Schon aus diesen beiden Beispielen lässt sich ersehen, dass die Zeit für diejenigen, die Unrecht begangen haben, schneller zu vergehen scheint als für die, die Opfer oder auch nur Zuschauer, Zeugen der Greuel des Holocaust gewesen sind. Wir Deutschen meinen, es sei schon über siebzig Jahre her, für die anderen sind es gerade mal siebzig Jahre. Das Misstrauen, Deutsche könnten sich wieder so verhalten wie die Deutschen von damals, sitzt immer noch tief, was man z. B. an dem - jedenfalls anfangs - zögerlichen Verhalten der englischen und französischen EU-Partner anlässlich der deutschen Wiedervereinigung ablesen konnte. Das vereinte, erstarkte Deutschland wurde bei den EU-Partnern als Bedrohung empfunden, Angst musste abgebaut und Vertrauen geschaffen werden.

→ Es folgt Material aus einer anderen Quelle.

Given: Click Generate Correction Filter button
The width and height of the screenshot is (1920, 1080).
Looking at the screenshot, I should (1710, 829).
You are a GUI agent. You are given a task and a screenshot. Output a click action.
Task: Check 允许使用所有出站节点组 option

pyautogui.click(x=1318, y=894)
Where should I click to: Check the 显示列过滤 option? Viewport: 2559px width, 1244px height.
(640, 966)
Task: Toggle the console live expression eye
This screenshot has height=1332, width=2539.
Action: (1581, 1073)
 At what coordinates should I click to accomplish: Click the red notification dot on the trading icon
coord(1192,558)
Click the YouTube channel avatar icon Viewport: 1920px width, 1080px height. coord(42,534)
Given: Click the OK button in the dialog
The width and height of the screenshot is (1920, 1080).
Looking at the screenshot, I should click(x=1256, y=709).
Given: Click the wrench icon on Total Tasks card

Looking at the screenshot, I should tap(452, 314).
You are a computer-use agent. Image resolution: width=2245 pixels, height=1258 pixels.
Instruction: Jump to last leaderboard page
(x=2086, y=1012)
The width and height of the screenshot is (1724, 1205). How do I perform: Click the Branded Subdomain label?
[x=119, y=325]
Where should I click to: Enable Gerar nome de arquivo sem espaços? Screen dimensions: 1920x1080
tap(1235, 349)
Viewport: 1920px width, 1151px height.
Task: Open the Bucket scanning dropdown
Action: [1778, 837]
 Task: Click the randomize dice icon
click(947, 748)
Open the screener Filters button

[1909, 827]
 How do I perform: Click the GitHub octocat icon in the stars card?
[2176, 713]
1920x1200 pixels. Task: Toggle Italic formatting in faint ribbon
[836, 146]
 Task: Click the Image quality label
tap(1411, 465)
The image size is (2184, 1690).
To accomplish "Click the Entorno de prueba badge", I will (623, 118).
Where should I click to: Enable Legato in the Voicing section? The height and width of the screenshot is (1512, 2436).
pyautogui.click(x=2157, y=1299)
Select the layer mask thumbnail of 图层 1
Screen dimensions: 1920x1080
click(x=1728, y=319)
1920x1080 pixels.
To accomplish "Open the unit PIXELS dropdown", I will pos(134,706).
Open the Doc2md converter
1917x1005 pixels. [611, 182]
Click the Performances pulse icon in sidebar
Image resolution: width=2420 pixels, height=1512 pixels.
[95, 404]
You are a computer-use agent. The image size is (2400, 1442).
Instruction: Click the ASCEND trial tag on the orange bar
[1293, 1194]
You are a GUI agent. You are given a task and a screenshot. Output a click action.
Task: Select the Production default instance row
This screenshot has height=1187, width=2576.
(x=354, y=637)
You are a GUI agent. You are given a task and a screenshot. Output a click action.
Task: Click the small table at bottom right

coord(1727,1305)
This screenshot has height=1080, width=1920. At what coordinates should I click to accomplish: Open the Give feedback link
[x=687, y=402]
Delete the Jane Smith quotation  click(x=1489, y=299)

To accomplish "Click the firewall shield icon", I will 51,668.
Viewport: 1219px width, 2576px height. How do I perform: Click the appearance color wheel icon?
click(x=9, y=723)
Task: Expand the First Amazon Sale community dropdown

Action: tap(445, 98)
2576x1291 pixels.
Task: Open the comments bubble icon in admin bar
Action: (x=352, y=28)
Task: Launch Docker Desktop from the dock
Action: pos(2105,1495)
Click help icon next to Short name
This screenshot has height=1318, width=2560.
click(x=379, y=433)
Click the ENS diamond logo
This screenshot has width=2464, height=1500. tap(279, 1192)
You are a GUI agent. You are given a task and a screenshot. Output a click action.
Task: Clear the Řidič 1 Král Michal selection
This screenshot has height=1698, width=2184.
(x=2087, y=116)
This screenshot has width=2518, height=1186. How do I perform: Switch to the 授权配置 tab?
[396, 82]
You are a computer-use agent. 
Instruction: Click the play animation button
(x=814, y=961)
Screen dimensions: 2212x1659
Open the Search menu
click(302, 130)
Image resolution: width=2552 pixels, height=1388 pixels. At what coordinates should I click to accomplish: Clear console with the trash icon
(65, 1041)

Zu diesem Vertrauen gehört m. E., dass man sich eben mit der Geschichte auseinandersetzt. Es gibt zwar keine Kollektivschuld, aber eine wie auch immer geartete Gnade der späten Geburt nach dem Krieg entbindet niemanden von der Aufgabe zur Reflektion. Und dies wird so bleiben, auch tausend Jahre nach Untergang jenes unsäglichen »tausendjährigen Reiches«.

Diese Verpflichtung gilt gerade für die Jugendlichen, die Heranwachsenden, die politisch interessiert und wachsam sein müssen, deren Lebensweg in einer vielfach verzahnten und vernetzten Welt beginnt. Nur wenn jeder das Menschsein des anderen, die unabänderliche, unveräußerliche Würde des jeweils anderen begreift und anerkennt, kann dieser Lebensweg gelingen. Nur so ist der Interessensausgleich zwischen unterschiedlichen Bevölkerungsgruppen und Nationen möglich, so wie im Kleinen das achtsame, sorgsame Miteinander in Familien und zwischen Nachbarn auch die Achtung der Würde des Einzelnen bedingt. Das Anderssein der Anderen sollte als Bereicherung empfunden werden und uns neugierig machen auf andere Lebenseinstellungen und Lebensentwürfe; man sollte davon lernen wollen.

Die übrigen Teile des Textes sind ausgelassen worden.